Telle est la ligne du parti avec qui Bruno Gollnisch a décidé d’allier le Front national. La coalition, qui ­regroupe en tout six mouvements, a été lancée par l’ex-numéro deux du FN, sous le nom ­d’Alliance européenne des mouvements nationaux, lors d’un congrès du Jobbik à Budapest, en 2009. Mais Porzse ne croit pas trop à sa cohésion. « Eux, ils n’aiment pas les Arabes. Alors que nous, notre problème c’est Israël », affirme ce député, convaincu qu’un « complot juif mondial » vise à « coloniser la Hongrie ou lui voler ses ressources ».

En pleine dérive autoritaire, le gouvernement hongrois, menacé de sanctions par l’Union européenne, risque de ne pas recevoir le prêt de 15 à 20 milliards d’euros qu’il demande pour rembourser les échéances de sa dette colossale. Mais l’extrême droite salue le programme d’Orban pour accorder la double nationalité aux Hongrois dans les pays limitrophes. Elle soutient aussi la vaste campagne d’inspiration nationaliste qui soulève le pays : des monuments installés devant les mairies pour rendre hommage à l’ancienne « Grande Hongrie », de nouveaux panneaux municipaux écrits en vieilles runes hongroises, l’alphabet antique des Magyars. Bien sûr, Jobbik approuve les plans d’Orban pour les Roms. « Cela dit, il est simplement en train d’appliquer notre propre programme électoral, affirme Porzse. Mais ce n’est pas très grave. Il nous pique nos idées ; nous, on lui pique ses électeurs. » Un récent sondage montre qu’avec 23 % d’opinions favorables Jobbik serait en passe de devenir le deuxième parti du pays, devant socialistes et libéraux en pleine capilotade.

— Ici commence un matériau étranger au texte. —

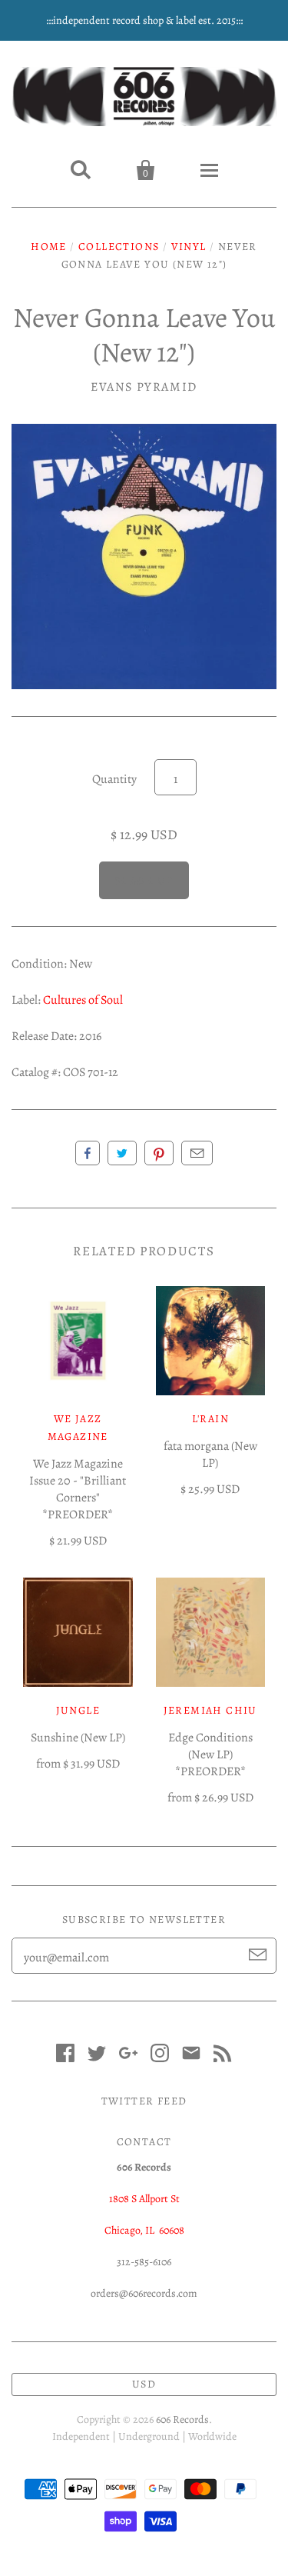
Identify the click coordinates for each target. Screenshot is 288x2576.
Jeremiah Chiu (210, 1710)
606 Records (182, 2419)
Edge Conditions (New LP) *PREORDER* (210, 1754)
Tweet (122, 1153)
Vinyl (189, 246)
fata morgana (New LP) (210, 1454)
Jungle (78, 1710)
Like (87, 1153)
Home (49, 246)
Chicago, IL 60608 (144, 2230)
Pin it (159, 1153)
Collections (118, 246)
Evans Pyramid (144, 386)
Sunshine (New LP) (78, 1737)
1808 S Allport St (144, 2198)
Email (197, 1153)
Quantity (114, 779)
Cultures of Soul (83, 999)
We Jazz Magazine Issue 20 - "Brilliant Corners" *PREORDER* (77, 1489)
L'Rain (210, 1418)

Au nord de Budapest, Gyongyospata affiche des pavillons proprets aux couleurs pimpantes. C’est le laboratoire et la vitrine de l’extrême droite. Les milices se sont déchaînées ici l’année dernière, à tel point que la Croix-Rouge a dû évacuer les Roms par familles entières. La ville a ensuite élu un nouveau maire Jobbik, Oszkar Juhasz. L’élu, cheveux ras, petite moustache en brosse sur un visage carré, énonce fièrement ses ­résultats : une centaine des 400 Roms de la ville travaille maintenant à débroussailler, ramasser les ordures ou réparer les berges de la rivière. Leur salaire : 120 euros par mois, qui remplacent des allocations chômage encore inférieures. S’ils s’absentent du travail forcé, le maire leur supprime ces allocations pendant un an. S’ils sont renvoyés pour faute, on les supprime pour trois ans. Juhasz dénombre déjà huit ­renvois et, note-t-il avec satisfaction, le départ d’au moins 70 Roms du village.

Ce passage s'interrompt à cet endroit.